A selection of plates created by artist Marianne Cordyack to pay tribute to the irises at the garden of Margaret Thomas.
Photo by Alex McVeigh.
Herndon Almost 50 years ago, Margaret Thomas moved to Herndon, and after the death of her husband in 1974, she began using her five-acre farm to grow irises, selling them by the bunch for 75 cents each. Since then, the gardens surrounding her house became a haven for local artists and floral enthusiasts alike, open until sundown to anyone that wanted to take a look.
Thomas, who passed away May 25, 2011, is still fondly remembered by local artists, many of whom spent the last month displaying their garden-inspired work at Herndon ArtSpace.
Forty artists working in a variety of media submitted their work, each focusing on their lasting memories of a place that was special to them.
"When I first discovered Margaret’s garden many springs ago, I was taken with the amazing colors and varieties of the flowers, especially the irises. My mother loved irises and they grew in our yard in Arlington when I was growing up," said Marianne Cordyack, who made several ceramic plates for the exhibit. "I was also taken with Margaret Thomas, who was so kind and interesting and knew everything about each variety of her flowers. I ordered some beautiful white irises that spring, picked them up ready to plant in the fall. They are still growing and blooming in my yard in Reston, having been divided many times."
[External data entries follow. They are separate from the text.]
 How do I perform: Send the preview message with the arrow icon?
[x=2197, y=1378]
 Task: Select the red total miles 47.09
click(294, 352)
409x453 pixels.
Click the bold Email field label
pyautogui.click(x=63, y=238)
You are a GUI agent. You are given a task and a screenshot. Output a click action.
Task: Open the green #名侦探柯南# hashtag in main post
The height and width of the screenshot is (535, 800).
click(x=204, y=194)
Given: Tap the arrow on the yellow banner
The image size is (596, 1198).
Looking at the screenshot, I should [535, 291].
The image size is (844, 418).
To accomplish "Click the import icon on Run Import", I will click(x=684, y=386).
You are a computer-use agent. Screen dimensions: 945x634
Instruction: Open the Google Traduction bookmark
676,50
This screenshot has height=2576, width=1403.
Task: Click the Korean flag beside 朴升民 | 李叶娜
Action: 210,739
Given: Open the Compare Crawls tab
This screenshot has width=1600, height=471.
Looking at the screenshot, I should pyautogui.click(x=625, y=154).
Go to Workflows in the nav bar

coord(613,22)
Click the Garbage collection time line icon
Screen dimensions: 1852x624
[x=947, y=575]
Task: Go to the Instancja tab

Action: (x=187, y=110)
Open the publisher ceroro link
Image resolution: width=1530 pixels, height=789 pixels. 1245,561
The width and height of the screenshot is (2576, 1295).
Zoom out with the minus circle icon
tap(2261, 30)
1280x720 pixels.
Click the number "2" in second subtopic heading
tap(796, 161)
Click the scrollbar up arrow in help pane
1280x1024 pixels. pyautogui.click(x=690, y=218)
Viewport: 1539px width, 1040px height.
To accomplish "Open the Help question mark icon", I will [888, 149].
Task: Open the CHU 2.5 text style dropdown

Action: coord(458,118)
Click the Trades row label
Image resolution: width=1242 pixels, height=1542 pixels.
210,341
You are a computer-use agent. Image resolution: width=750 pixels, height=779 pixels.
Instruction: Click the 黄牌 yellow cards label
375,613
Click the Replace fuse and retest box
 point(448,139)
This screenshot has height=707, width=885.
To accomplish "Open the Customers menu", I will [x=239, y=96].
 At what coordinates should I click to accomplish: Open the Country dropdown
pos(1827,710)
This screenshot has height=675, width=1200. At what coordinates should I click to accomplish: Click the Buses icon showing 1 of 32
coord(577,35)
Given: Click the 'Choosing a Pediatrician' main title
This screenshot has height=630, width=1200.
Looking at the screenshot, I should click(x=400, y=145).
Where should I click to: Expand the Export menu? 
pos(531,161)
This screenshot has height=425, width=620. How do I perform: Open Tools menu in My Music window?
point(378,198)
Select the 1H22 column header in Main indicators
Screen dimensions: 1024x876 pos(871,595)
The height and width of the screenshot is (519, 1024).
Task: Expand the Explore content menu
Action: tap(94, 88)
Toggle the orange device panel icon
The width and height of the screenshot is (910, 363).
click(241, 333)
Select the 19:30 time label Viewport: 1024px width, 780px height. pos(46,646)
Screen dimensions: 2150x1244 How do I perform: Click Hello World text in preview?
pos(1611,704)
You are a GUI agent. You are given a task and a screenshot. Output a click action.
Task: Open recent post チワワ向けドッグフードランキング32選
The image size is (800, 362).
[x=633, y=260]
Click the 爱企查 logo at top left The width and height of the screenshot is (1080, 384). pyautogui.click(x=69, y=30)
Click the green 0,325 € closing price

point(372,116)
The works featured a wide variety of viewpoints on the garden. Many featured brightly-colored irises, poppies and foxgloves. Several pieces also included partial or complete views of the Thomas house and a few even featured Thomas herself, surrounded by the flowers she loved. More than the flowers, the artists recalled how welcoming and accommodating Thomas was to her visitors.
"For us her garden was a yearly event. In the early spring we got in touch and together we went to paint in plein air the beautiful flowers," said Laura Chirillo. "Margaret was always most gracious and hospitable and I must say sometimes tolerant of all of us stepping throughout her garden."
Photographer Sandy Gherardi remembers a garden that "offered the repose in the midst of life’s turmoil."
Another photographer, Lori McLaughlin, took her photos in September, many of pink and purple asters on the north side of the garden.
"I love the way the haziness of the summer combines with the purple flowers to create an almost psychedelic reality," she said.
For some artists, the garden reminded them of one of the most famous gardens in all of art history, Claude Monet’s Giverny gardens in northern France. Diana Eichler, a painter from Reston, recalled one day as a student in the mid-nineties when she brought her equipment to the garden and got to work.
"Margaret’s garden was stunning that day, and we were all a part of it," she said. "When I finally visited Monet’s garden at Giverny some years later, I was struck by the similarities. Margaret’s garden was her palette, just as Giverny was Monet’s."